One form of the protein implicated in Angelman syndrome clusters in the nucleus of the cell, and it’s this form that is critical to brain development, a new mouse study suggests1. The results point to a new path forward for studying the syndrome, which shares its roots with some types of autism.

Angelman syndrome results from either loss of or mutations in the maternal copy of the gene UBE3A, which encodes an enzyme that tags proteins for degradation. But it’s unclear how the mutations lead to the condition’s hallmark traits, which include developmental delays, problems with speech and movement and, often, autism.

The new study suggests researchers might look to the nucleus to find out.

“We only recently found that there are a lot of UBE3A proteins in the nucleus,” says Ype Elgersma, professor of molecular neuroscience at Erasmus Medical Center in Rotterdam, the Netherlands, who co-led the study.

UBE3A makes two forms of the same protein — a short form found in the nucleus and a longer one in the cytoplasm. Elgersma and his colleagues showed that most of the protein in neurons is the nuclear form.

The team made two different sets of mice: one with UBE3A only in the nucleus and another with it only in the cytoplasm. Mice with the protein only in the cytoplasm spent more time floating in water as opposed to swimming, used fewer materials when building a nest and buried fewer marbles than either the mice with only nuclear protein or controls — behaviors similar to those seen in mouse models of Angelman syndrome.

“When the first behavioral results came in, I was completely shocked. Nobody could have predicted it, not even me,” Elgersma says. “We are the first ones to show that the nuclear location is very important.”

Seeing the invisible:

The sheer abundance of UBE3A in the nucleus also came as a surprise to the team.

The researchers looked at the distribution of the protein’s two types in the mouse hippocampus, human stem cells and postmortem tissue from the human prefrontal cortex. In all three, the short form in the nucleus accounted for 70 to 80 percent of total protein.

They also confirmed that UBE3A’s absence in the nucleus disrupts the balance between excitatory brain signals and inhibitory ones — similar to the imbalance seen in mouse models of Angelman syndrome. The results were published in June in Nature Neuroscience.

“I am excited about their results. I do like to think that nuclear form is probably the most relevant to social behavior,” says Janine LaSalle, professor of medical microbiology and immunology at the University of California, Davis, who was not involved in the study.

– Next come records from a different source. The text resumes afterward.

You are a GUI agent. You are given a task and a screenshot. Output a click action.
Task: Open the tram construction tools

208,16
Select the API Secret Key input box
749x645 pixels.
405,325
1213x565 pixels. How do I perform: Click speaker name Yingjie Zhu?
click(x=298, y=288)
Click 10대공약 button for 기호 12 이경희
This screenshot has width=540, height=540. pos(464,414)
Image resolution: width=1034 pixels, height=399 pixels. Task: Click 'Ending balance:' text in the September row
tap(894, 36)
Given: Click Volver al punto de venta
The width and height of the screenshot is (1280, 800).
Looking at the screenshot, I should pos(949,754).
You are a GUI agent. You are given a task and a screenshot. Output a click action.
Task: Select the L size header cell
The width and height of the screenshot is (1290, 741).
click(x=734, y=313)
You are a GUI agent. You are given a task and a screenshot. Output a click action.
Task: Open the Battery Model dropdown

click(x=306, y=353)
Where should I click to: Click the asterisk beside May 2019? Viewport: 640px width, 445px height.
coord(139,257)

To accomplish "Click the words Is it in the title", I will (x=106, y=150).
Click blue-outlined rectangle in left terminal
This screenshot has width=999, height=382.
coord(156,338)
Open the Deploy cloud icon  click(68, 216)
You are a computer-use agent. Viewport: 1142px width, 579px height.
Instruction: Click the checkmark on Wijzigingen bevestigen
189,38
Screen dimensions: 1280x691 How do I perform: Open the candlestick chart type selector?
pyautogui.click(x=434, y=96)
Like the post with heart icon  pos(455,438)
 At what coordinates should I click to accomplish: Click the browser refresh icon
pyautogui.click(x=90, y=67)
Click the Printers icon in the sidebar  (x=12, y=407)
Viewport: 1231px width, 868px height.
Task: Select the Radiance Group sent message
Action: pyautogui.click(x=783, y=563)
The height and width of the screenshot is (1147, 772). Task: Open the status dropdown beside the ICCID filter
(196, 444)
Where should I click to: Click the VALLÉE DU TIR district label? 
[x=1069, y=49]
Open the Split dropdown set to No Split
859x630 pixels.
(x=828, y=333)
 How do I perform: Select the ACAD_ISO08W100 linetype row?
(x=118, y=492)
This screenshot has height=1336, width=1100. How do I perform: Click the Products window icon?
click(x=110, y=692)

The focus on UBE3A’s location in the cell opens new avenues for research, others say.

“I think it’s an interesting hypothesis and it’s a great experiment. It gives new perspective, and maybe we should be thinking about those things that are in the nucleus,” says Seth Margolis, associate professor of biological chemistry at Johns Hopkins University in Baltimore, Maryland.

Because the nucleus contains most of the UBE3A protein, he says, it’s still unclear whether the mice’s behavioral traits arise from a lack of nuclear UBE3A or just less protein overall.